==== Available data ====
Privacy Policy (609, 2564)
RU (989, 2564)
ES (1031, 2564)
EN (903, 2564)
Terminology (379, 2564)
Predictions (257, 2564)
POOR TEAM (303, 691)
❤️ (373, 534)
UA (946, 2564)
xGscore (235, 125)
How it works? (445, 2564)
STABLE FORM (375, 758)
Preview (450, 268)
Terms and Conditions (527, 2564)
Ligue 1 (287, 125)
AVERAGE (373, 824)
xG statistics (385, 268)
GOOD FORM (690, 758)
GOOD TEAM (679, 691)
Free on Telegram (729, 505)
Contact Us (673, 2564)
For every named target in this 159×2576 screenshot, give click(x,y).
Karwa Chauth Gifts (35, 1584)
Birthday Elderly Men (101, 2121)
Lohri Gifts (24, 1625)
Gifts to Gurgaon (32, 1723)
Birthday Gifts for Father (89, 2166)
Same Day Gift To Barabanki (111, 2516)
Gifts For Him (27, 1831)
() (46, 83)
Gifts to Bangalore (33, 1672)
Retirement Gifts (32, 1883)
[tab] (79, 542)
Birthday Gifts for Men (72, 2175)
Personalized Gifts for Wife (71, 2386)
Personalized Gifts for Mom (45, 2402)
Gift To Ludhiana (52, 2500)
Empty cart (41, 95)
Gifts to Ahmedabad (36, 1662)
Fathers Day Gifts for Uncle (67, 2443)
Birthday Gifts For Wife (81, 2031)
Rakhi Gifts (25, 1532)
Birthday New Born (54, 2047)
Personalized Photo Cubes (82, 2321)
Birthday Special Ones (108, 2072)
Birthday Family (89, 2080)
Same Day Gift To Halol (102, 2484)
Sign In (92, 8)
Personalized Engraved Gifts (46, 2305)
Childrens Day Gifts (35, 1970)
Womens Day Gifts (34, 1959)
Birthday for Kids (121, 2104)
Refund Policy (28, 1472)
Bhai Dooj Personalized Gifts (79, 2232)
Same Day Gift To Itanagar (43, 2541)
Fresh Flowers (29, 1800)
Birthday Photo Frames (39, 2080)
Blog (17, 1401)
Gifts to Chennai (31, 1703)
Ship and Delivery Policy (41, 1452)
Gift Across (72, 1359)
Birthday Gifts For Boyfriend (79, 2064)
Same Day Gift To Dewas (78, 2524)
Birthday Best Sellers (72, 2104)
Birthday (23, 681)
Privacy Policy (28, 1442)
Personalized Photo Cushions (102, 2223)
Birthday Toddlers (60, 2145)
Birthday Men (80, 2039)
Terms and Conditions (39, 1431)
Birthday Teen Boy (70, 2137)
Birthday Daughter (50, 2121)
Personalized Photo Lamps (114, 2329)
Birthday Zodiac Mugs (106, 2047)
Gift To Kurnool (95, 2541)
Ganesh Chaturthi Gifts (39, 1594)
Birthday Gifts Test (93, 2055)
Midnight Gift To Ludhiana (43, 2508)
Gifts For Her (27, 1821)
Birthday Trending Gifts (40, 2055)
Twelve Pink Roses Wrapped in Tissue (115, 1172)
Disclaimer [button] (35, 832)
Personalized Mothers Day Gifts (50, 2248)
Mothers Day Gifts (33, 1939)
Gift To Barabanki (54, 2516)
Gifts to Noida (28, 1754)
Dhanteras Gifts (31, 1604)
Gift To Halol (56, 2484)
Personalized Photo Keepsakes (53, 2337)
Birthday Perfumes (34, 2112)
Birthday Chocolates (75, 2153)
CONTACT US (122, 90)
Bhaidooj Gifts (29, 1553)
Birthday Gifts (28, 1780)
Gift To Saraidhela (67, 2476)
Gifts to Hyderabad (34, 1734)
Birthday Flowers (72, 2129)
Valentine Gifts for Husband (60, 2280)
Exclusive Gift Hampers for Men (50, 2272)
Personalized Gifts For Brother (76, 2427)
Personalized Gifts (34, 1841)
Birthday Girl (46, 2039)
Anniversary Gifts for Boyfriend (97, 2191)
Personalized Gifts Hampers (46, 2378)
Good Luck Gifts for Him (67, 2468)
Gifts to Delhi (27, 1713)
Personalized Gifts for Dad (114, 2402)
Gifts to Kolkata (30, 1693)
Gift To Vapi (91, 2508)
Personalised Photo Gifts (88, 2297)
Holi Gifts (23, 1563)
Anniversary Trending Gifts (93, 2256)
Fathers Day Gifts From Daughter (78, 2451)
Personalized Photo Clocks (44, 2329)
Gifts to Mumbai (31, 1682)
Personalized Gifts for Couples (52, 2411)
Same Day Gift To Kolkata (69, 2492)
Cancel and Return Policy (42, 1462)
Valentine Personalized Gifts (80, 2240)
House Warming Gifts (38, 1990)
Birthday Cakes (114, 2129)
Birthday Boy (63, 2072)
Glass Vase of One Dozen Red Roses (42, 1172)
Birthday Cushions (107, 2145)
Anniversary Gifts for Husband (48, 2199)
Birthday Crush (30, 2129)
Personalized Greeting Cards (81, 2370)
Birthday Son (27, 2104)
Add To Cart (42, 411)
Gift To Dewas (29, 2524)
====
What you have to do: The lines holding the word "Photo" are the answer. Find them in the entries and copy them.

Output of the task:
Personalized Photo Cubes (82, 2321)
Birthday Photo Frames (39, 2080)
Personalized Photo Cushions (102, 2223)
Personalized Photo Lamps (114, 2329)
Personalized Photo Keepsakes (53, 2337)
Personalised Photo Gifts (88, 2297)
Personalized Photo Clocks (44, 2329)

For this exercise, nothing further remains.